Stored data:
================

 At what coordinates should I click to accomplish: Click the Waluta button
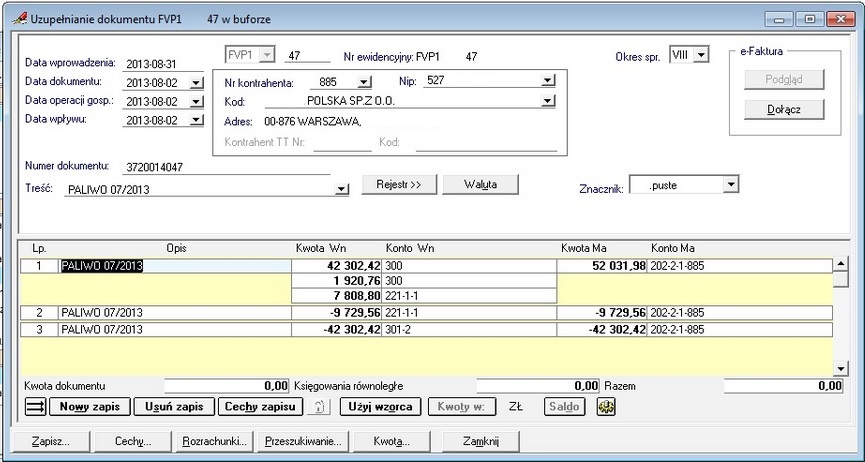pyautogui.click(x=480, y=185)
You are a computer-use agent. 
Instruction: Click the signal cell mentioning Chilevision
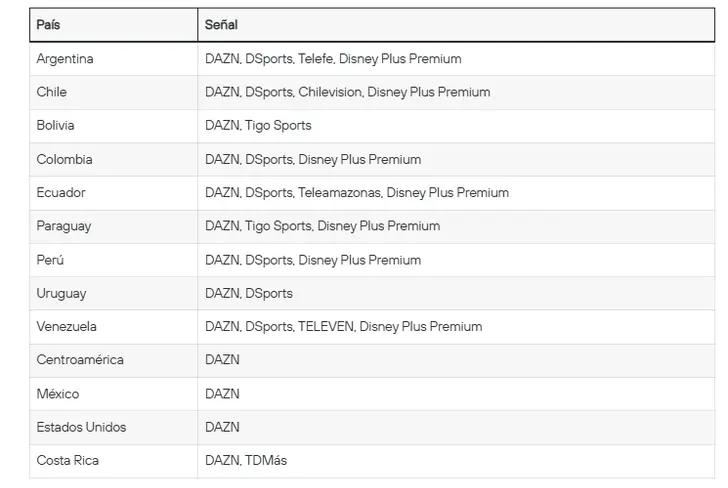pos(347,92)
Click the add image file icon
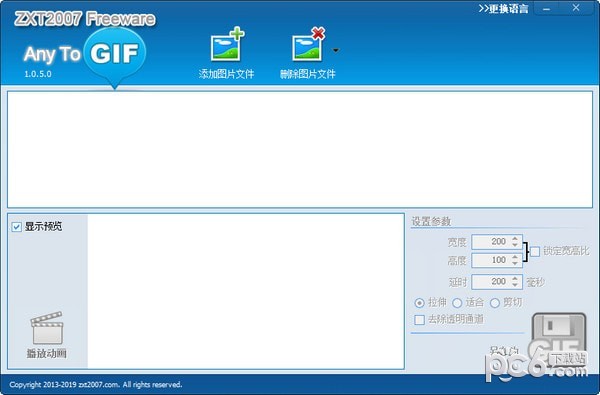 (x=227, y=44)
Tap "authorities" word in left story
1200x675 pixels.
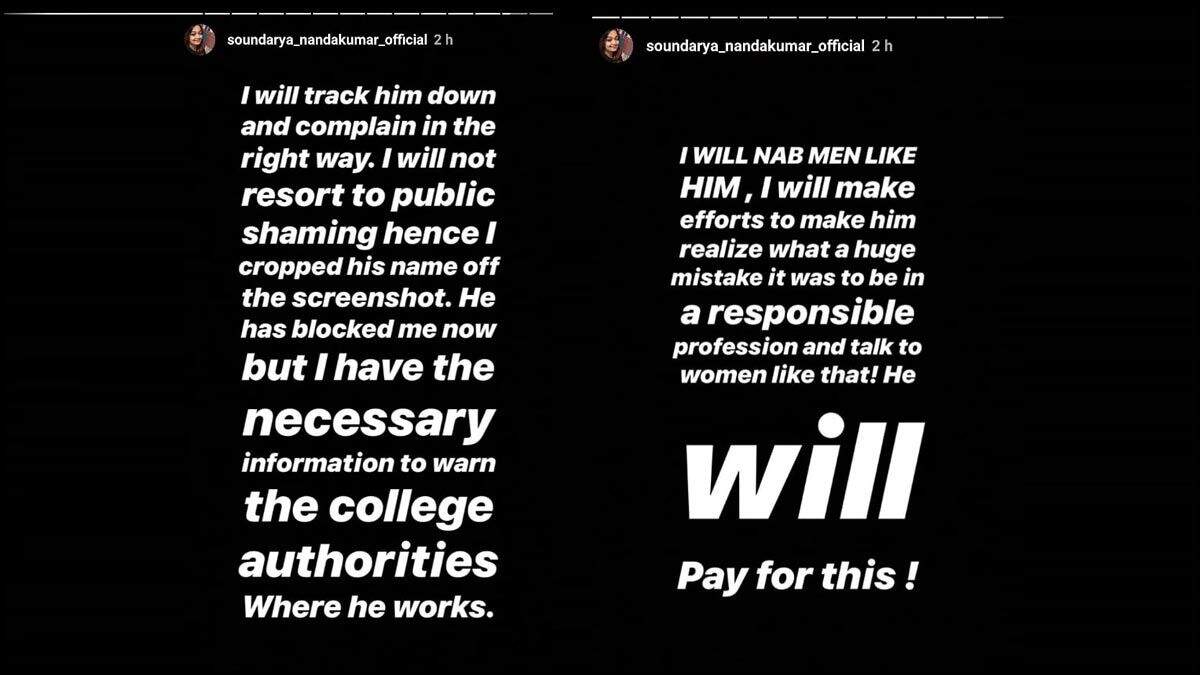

================

Work instructions:
Repeat the records word for word, skipping pictures.

Exercise response:
 At what coordinates should I click to accomplish: Click the Waluta button
pyautogui.click(x=480, y=185)
You are a computer-use agent. 
Instruction: Click the signal cell mentioning Chilevision
pos(347,92)
Click the add image file icon
 (x=227, y=44)
Tap "authorities" word in left story
1200x675 pixels.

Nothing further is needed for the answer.